--- DOCUMENT EXTRACT ---
During the Last Glacial Maximum, much of the world was cold, dry, and inhospitable, with frequent storms and a dust-laden atmosphere. The dustiness of the atmosphere is a prominent feature in ice cores; dust levels were as much as 20 to 25 times greater than they are in the present. This was probably due to a number of factors: reduced vegetation, stronger global winds, and less precipitation to clear dust from the atmosphere. The massive sheets of ice locked away water, lowering the sea level, exposing continental shelves, joining land masses together, and creating extensive coastal plains. The ice sheets also changed the atmospheric circulation, causing the northern Pacific and Atlantic oceans to cool and produce more clouds, which amplified the global cooling as the clouds reflected even more sunlight. During the LGM, 21,000 years ago, the sea level was about 125 meters (about 410 feet) lower than it is today. Across most of the globe, the hydrological cycle slowed down, explaining increased aridity in many regions of the world.

=== Africa and the Middle East ===
In Africa and the Middle East, many smaller mountain glaciers formed, and the Sahara Desert and other sandy deserts were greatly expanded in extent. The Atlantic deep sea sediment core V22-196, extracted off the coast of Senegal, shows a major southward expansion of the Sahara.

The Persian Gulf averages about 35 metres in depth and the seabed between Abu Dhabi and Qatar is even shallower, being mostly less than 15 metres deep. For thousands of years the Ur-Shatt (a confluence of the Tigris-Euphrates Rivers) provided fresh water to the Gulf, as it flowed through the Strait of Hormuz into the Gulf of Oman. Bathymetric data suggests there were two palaeo-basins in the Persian Gulf. The central basin may have approached an area of 20,000 km^{2}, comparable at its fullest extent to lakes such as Lake Malawi in Africa. Between 12,000 and 9,000 years ago, much of the Gulf's floor was not covered by water, only being flooded by the sea around 8,000 years ago.

Source records:

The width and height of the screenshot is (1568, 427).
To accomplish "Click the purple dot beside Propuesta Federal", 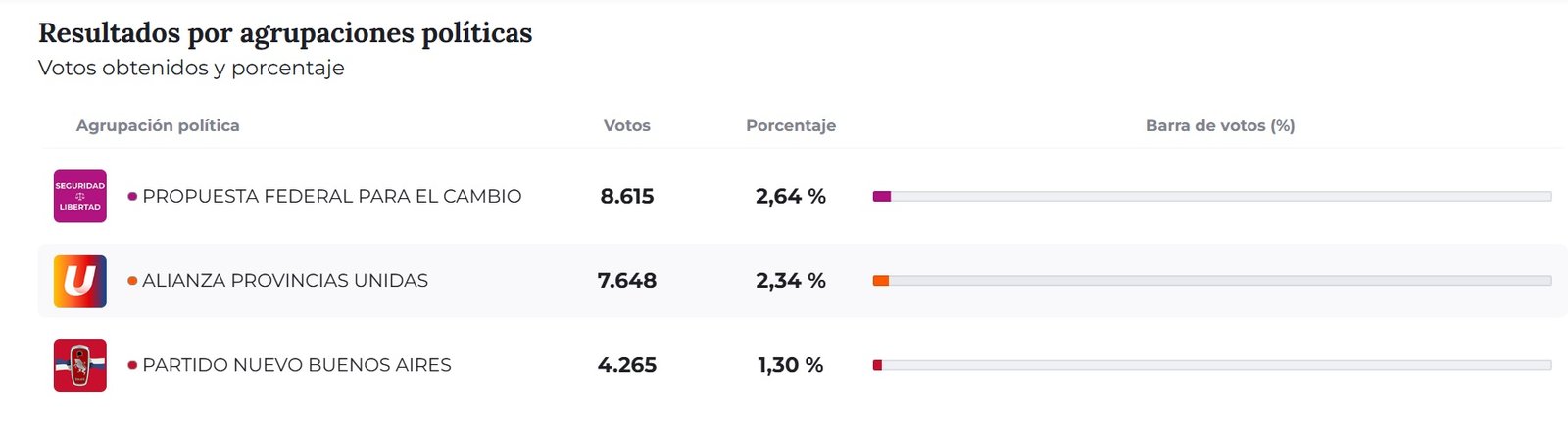I will coord(132,197).
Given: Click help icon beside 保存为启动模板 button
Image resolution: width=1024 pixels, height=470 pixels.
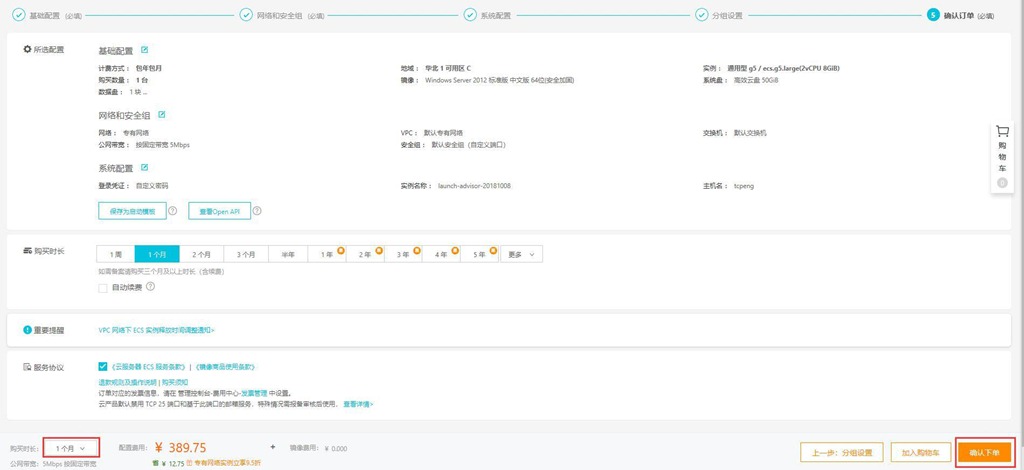Looking at the screenshot, I should click(173, 211).
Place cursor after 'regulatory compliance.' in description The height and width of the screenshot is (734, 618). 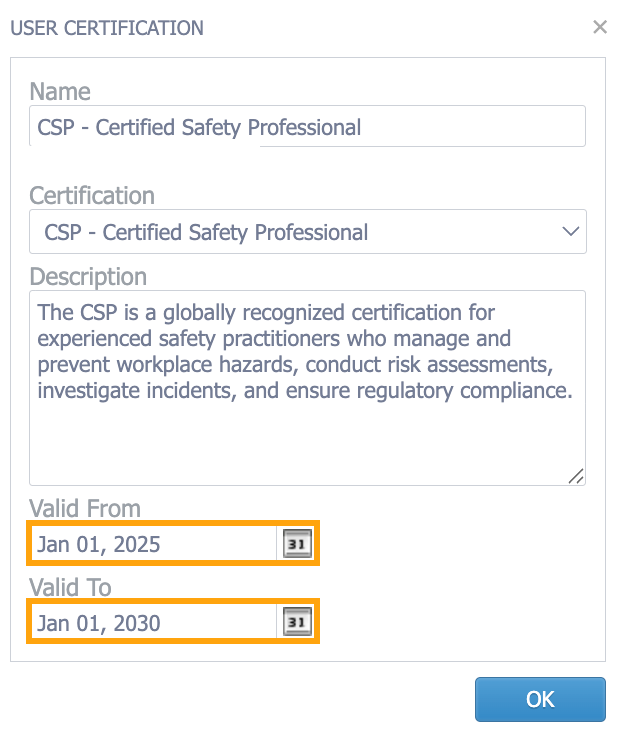pos(574,391)
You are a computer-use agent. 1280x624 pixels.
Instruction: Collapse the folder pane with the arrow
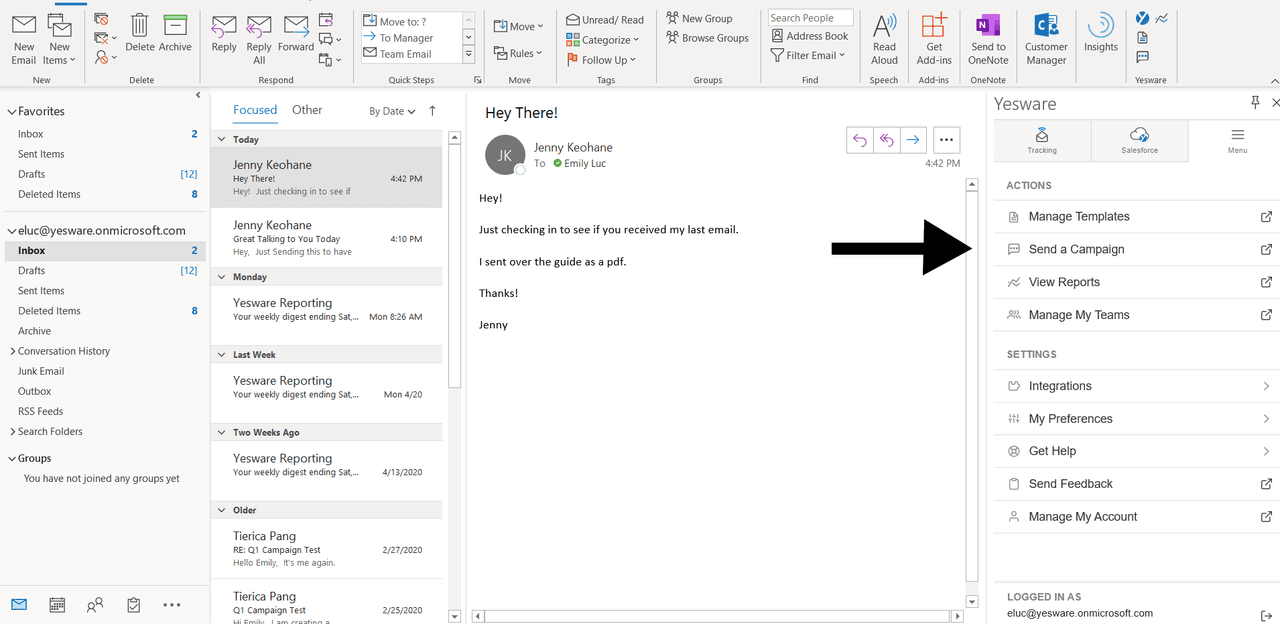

--- TASKS AND EXERCISES ---
1. Return the portion of the passage on the Last Glacial Maximum above, starting at "The Persian Gulf averages" and ending at "8,000 years ago.".
2. Translate this sentence from the passage on the Last Glacial Maximum into Spanish: "In Africa and the Middle East, many smaller mountain glaciers formed, and the Sahara Desert and other sandy deserts were greatly expanded in extent."
3. According to the passage on the Last Glacial Maximum, how much lower was the sea level 21,000 years ago than it is today?

--- OUTPUTS BY TASK ---
1.
The Persian Gulf averages about 35 metres in depth and the seabed between Abu Dhabi and Qatar is even shallower, being mostly less than 15 metres deep. For thousands of years the Ur-Shatt (a confluence of the Tigris-Euphrates Rivers) provided fresh water to the Gulf, as it flowed through the Strait of Hormuz into the Gulf of Oman. Bathymetric data suggests there were two palaeo-basins in the Persian Gulf. The central basin may have approached an area of 20,000 km^{2}, comparable at its fullest extent to lakes such as Lake Malawi in Africa. Between 12,000 and 9,000 years ago, much of the Gulf's floor was not covered by water, only being flooded by the sea around 8,000 years ago.

2. En África y Oriente Medio se formaron muchos glaciares de montaña más pequeños, y el desierto del Sahara y otros desiertos arenosos se expandieron enormemente en extensión.

3. About 125 meters (about 410 feet) lower.